**PROVIDED DATA**
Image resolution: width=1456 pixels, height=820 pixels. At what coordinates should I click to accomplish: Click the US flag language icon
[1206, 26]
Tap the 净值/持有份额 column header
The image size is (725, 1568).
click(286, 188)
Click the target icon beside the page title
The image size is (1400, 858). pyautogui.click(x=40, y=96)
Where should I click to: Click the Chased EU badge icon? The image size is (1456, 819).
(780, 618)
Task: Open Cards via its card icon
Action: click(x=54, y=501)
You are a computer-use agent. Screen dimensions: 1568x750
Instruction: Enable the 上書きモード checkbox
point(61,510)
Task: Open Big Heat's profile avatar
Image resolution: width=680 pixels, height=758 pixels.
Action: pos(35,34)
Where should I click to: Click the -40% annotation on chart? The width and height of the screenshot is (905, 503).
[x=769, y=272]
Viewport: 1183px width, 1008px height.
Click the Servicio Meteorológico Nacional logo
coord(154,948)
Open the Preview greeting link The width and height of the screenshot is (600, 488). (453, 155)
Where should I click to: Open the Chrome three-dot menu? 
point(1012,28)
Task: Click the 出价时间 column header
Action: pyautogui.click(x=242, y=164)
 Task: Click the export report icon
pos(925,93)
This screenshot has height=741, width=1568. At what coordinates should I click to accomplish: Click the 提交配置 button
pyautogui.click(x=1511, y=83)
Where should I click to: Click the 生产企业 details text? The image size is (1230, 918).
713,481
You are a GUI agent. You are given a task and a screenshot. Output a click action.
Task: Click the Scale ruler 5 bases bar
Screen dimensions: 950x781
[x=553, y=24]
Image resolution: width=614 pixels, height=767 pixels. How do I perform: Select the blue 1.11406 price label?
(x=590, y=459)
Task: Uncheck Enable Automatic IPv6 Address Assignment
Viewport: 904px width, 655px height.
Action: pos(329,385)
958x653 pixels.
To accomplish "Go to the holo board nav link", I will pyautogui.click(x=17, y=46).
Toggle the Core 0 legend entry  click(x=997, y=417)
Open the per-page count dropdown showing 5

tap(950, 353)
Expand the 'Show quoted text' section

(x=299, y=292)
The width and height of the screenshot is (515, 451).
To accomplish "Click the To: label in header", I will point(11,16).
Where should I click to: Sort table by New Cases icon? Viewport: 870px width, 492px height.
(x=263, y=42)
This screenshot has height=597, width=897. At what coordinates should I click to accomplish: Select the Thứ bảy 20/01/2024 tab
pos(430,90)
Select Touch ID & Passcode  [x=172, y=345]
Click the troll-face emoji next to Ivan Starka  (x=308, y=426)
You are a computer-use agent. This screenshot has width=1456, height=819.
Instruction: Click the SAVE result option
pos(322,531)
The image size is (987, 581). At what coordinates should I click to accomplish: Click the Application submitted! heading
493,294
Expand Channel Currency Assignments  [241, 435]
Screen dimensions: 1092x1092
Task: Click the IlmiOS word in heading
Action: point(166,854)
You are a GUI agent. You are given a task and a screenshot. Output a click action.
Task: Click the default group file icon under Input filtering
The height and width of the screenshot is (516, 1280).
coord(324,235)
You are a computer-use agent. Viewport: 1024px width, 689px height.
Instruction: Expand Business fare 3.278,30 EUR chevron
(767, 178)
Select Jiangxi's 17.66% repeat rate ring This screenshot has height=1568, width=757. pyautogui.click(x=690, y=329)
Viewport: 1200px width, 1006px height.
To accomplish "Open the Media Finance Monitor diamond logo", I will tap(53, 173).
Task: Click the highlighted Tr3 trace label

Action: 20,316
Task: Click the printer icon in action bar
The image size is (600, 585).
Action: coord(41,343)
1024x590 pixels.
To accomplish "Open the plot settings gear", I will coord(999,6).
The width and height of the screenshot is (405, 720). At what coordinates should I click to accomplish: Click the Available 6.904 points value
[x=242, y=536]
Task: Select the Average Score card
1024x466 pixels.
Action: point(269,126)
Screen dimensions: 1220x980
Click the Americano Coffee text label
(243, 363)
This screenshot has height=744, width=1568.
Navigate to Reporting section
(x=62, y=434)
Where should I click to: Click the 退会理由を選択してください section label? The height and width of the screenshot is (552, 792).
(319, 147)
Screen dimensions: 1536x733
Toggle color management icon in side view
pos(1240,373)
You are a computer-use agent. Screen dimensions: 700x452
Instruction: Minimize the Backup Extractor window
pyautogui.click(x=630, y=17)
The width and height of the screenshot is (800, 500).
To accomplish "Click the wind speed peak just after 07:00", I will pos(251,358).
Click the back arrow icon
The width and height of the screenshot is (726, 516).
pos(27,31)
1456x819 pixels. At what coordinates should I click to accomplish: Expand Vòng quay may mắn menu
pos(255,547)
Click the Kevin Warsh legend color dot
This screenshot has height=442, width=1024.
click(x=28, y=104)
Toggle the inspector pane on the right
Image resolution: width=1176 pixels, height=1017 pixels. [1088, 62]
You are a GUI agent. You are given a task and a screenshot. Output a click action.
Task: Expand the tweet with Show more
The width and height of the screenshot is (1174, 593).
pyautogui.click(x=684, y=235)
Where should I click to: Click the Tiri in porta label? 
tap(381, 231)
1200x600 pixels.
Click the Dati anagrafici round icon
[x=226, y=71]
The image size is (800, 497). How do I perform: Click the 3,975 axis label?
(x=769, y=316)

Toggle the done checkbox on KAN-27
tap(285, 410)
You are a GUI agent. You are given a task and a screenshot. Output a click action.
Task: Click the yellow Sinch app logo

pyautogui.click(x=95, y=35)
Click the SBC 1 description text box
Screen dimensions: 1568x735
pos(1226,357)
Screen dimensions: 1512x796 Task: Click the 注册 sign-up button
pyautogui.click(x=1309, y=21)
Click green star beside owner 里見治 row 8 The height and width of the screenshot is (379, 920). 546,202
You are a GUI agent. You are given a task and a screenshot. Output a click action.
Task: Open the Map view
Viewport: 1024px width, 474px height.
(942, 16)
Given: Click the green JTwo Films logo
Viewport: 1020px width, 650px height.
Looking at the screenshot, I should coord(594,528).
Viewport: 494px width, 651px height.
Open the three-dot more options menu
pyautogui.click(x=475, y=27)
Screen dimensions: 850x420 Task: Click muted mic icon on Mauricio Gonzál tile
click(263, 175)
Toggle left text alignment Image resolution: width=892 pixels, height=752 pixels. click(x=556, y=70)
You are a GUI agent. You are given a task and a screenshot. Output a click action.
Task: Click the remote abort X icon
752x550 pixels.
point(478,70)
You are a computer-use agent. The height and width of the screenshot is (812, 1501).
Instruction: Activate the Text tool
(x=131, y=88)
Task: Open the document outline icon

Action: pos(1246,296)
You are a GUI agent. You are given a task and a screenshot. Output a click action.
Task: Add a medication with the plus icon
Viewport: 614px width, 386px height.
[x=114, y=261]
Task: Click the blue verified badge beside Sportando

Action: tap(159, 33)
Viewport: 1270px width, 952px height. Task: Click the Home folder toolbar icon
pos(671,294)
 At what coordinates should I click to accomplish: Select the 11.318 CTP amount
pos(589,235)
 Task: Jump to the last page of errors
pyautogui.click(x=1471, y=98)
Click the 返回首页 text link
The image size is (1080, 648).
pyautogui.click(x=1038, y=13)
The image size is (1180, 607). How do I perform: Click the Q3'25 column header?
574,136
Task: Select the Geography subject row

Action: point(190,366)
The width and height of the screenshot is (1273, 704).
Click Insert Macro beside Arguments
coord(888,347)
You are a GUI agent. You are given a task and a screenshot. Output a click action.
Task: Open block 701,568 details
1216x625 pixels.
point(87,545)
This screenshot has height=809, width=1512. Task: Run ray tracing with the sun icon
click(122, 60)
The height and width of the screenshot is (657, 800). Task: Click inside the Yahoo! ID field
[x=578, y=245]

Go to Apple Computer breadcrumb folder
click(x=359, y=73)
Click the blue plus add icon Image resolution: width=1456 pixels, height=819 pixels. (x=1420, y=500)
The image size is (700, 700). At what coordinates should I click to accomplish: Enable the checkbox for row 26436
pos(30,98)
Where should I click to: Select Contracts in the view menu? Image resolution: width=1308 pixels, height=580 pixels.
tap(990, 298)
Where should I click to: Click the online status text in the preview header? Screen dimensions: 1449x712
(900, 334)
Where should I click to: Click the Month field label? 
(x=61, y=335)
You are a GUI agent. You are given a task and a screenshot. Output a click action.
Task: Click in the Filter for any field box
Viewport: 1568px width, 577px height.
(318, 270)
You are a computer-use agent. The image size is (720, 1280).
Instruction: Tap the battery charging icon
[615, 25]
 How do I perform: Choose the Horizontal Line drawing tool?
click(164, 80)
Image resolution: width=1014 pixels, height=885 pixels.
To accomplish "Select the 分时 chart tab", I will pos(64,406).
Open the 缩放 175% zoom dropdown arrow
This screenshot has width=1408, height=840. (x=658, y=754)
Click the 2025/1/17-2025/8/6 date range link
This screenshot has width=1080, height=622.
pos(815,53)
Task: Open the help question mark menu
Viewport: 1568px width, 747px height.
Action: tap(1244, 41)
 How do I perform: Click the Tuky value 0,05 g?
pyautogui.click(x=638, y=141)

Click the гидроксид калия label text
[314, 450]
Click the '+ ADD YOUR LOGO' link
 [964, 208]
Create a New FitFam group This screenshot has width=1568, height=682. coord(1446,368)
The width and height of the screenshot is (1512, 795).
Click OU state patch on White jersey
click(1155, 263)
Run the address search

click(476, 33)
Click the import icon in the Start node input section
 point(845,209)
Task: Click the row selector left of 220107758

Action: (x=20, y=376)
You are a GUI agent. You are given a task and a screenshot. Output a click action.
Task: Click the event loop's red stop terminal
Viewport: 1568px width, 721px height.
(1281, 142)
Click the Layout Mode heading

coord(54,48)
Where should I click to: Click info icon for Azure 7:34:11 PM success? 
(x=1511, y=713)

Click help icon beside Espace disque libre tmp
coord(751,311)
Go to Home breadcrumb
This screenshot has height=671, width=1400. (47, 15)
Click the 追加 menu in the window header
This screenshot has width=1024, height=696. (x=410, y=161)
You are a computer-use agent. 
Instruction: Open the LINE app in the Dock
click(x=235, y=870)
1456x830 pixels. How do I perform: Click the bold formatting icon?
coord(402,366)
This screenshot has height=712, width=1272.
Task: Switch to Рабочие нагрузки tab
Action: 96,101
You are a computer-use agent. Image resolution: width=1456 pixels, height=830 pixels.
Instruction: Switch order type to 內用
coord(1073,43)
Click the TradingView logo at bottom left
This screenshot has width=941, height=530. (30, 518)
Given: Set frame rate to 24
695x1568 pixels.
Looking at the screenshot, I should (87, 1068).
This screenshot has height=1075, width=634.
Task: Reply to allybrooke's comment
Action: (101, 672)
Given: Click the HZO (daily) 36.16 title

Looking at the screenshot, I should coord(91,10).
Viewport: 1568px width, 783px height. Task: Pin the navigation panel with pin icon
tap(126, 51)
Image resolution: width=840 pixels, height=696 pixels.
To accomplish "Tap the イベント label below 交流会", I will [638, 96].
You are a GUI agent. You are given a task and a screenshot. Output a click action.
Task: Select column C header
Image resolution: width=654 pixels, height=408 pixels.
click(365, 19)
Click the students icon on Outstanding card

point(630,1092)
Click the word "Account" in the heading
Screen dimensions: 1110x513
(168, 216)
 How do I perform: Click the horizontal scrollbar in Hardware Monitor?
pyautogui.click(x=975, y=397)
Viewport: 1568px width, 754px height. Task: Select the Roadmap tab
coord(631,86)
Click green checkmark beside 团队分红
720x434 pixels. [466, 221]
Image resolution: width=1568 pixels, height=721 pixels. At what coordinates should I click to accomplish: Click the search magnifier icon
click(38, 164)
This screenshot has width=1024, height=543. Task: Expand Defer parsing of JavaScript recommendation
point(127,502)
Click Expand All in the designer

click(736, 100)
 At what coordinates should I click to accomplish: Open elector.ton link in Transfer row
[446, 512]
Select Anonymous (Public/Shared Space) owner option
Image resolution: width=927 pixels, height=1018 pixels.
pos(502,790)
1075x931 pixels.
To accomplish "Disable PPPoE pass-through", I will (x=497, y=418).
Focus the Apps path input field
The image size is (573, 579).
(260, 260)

**WHAT IS EXPECTED**
Return each line of the records that contains the word "Where", copied in full.

**ANSWER TO THE PROBLEM**
Where should I click to: Click the Chased EU badge icon? The image size is (1456, 819).
Where should I click to: Click the -40% annotation on chart? The width and height of the screenshot is (905, 503).
Where should I click to: Open the Chrome three-dot menu? 
Where should I click to: Click the 生产企业 details text? The image size is (1230, 918).
Where should I click to: Sort table by New Cases icon? Viewport: 870px width, 492px height.
Where should I click to: Click the 退会理由を選択してください section label? The height and width of the screenshot is (552, 792).
Where should I click to: Click the Tiri in porta label? 
Where should I click to: Select Contracts in the view menu? Image resolution: width=1308 pixels, height=580 pixels.
Where should I click to: Click the online status text in the preview header? Screen dimensions: 1449x712
Where should I click to: Click the Month field label? 
Where should I click to: Click info icon for Azure 7:34:11 PM success? 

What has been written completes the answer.